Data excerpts
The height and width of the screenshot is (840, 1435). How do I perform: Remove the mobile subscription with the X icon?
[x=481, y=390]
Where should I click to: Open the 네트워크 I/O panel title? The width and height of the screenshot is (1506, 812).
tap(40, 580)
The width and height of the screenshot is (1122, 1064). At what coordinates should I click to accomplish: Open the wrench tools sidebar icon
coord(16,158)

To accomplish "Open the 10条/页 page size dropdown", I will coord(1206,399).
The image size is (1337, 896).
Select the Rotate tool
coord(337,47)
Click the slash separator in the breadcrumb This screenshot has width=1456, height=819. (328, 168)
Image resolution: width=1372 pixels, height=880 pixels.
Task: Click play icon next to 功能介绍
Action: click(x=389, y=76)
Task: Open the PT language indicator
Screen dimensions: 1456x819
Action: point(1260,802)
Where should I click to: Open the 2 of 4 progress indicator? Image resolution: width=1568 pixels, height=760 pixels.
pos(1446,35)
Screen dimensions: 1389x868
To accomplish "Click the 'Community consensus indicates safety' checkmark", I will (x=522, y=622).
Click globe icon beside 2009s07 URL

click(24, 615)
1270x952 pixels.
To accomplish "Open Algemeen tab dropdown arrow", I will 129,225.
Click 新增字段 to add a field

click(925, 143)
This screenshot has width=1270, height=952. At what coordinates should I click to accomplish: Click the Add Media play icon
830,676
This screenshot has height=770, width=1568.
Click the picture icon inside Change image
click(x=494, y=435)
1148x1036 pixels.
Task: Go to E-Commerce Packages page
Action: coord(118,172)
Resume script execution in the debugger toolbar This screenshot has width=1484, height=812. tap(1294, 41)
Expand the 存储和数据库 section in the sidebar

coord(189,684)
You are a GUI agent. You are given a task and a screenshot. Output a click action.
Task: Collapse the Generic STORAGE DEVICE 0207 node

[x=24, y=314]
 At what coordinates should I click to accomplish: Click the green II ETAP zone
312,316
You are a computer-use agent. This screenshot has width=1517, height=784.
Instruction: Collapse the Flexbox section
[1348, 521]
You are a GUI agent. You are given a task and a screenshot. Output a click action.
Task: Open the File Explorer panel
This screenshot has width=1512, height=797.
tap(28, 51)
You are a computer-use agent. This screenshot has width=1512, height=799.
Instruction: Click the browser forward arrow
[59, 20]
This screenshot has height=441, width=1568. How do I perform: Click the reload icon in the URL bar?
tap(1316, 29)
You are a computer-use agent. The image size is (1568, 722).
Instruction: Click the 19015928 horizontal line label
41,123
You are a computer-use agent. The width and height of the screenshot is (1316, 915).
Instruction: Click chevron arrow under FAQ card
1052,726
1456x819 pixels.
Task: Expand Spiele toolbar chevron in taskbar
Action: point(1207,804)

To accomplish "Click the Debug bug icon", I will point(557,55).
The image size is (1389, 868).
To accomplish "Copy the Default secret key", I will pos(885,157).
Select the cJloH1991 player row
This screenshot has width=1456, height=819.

#### [What is expected]
Select every line above that contains the word "agent", and copy it.

#### [Answer area]
You are a GUI agent. You are given a task and a screenshot. Output a click action.
You are a computer-use agent. This screenshot has width=1517, height=784.
You are a GUI agent. You are given a task and a screenshot. Output a click action.
You are a computer-use agent. This screenshot has width=1512, height=799.
You are a computer-use agent. The image size is (1568, 722).
You are a computer-use agent. The width and height of the screenshot is (1316, 915).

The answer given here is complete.